As businesses and marketers, we have exciting opportunities to steer changes that will make a real difference and build long-term relationships, as consumers explore what is still a relatively new world. But how far should we go?


Personalisation is another strong trend in today’s marketplace, and the extent and methods of adapting packaging should be tailored to each audience. Much as we would love to go “all-in” right away, each business must decide on the delicate balance between sustainability, cost-effectiveness, customisation, and good business. A thorough understanding of each audience and their unique priorities and requirements will always be the best guide.



Boxing Clever


Businesses that provide sustainable, attractive packaging alternatives at competitive prices will no doubt have the advantage now and in years to come. What was once a mundane must-have, is becoming a valuable tool that can be used to upsell, increase order values, and transform a first-time buyer into a long term customer.



The best use of packaging to build sustainability and engagement will of course depend on the products and audiences, but there are a few questions we should all be asking ourselves:


  • How many ways are there to incorporate recycling and waste reduction into the product lifecycle? Simply having recyclable element or two is not going to stand out.
  • Can consumers return or re-use the packaging, and can this process trigger future interactions with the business and products?
  • Is there a way these activities can also build a community and get people talking (online and/or offline)?
  • People love clever packaging that does more than simply contain the product. What else can the packaging be used for, or can it be part of the product itself?
  • If offering a discount code or special offer to encourage future purchases, is there a creative way to make this part of the packaging, rather than printing yet another page or voucher?
  • How can we encourage consumers to buy sustainably? This could be an incentive to share orders and buy in larger quantities, or perhaps a plan to combine parcels and deliveries with another supplier (and cross-pollinate sales!)
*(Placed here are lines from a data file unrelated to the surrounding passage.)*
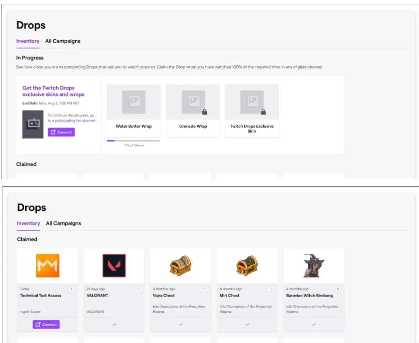Click the orange Hyper Scape logo icon
This screenshot has height=343, width=419.
(x=47, y=266)
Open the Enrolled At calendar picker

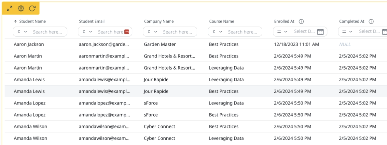point(320,32)
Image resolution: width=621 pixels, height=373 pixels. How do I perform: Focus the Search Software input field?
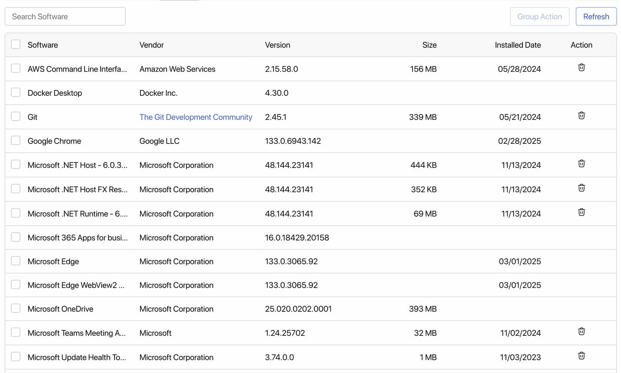click(x=65, y=17)
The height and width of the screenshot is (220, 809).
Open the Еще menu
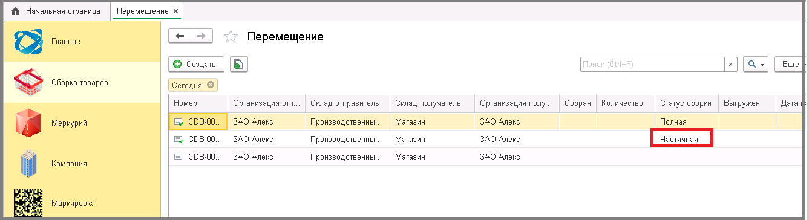tap(790, 64)
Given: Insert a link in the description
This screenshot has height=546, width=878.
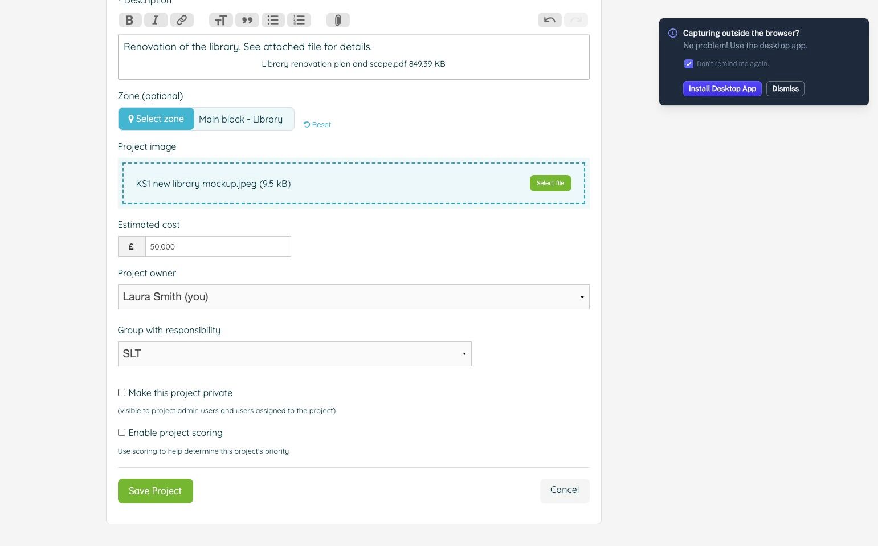Looking at the screenshot, I should pos(182,20).
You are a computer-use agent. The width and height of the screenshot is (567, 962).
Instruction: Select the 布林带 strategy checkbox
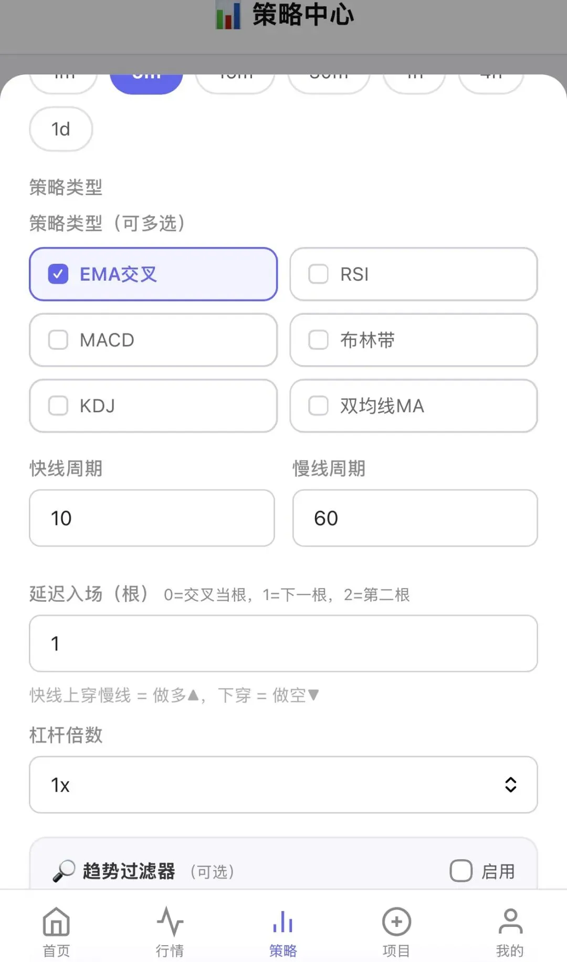click(318, 340)
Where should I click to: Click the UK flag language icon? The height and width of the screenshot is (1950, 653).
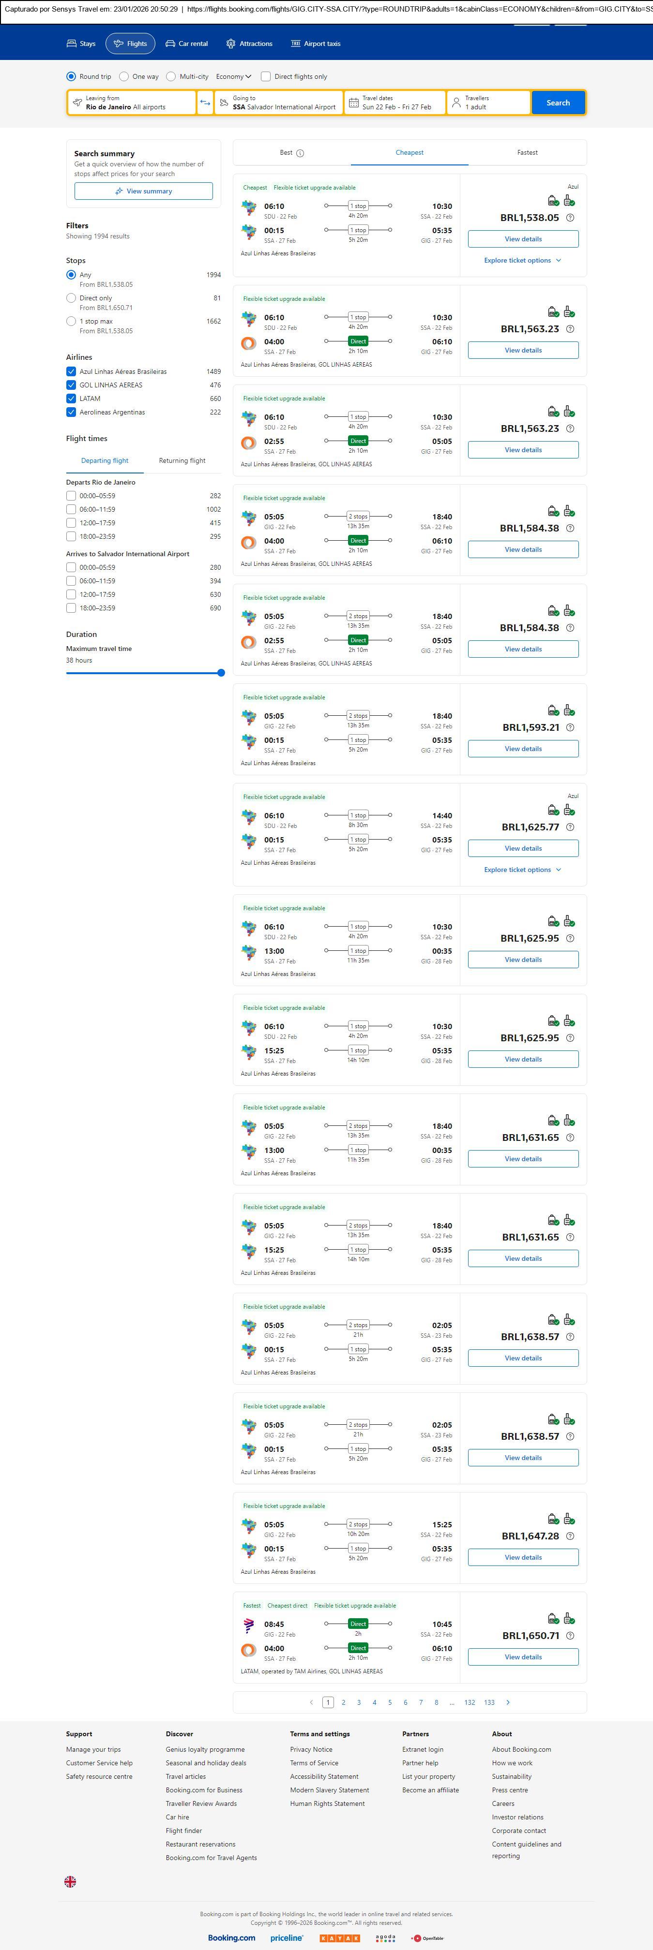coord(70,1881)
Innovative, sustainable packaging can become a valuable part of a brand story, whether this is done on your website or on the packaging itself. Details of recycled/sustainable materials that have been used will generally be appreciated, as will outlining the company’s commitment to sustainability, but ultimately it’s about values and a genuine commitment to change. If at all possible, make the consumer part of the story, and remind them that we all have an important role to play.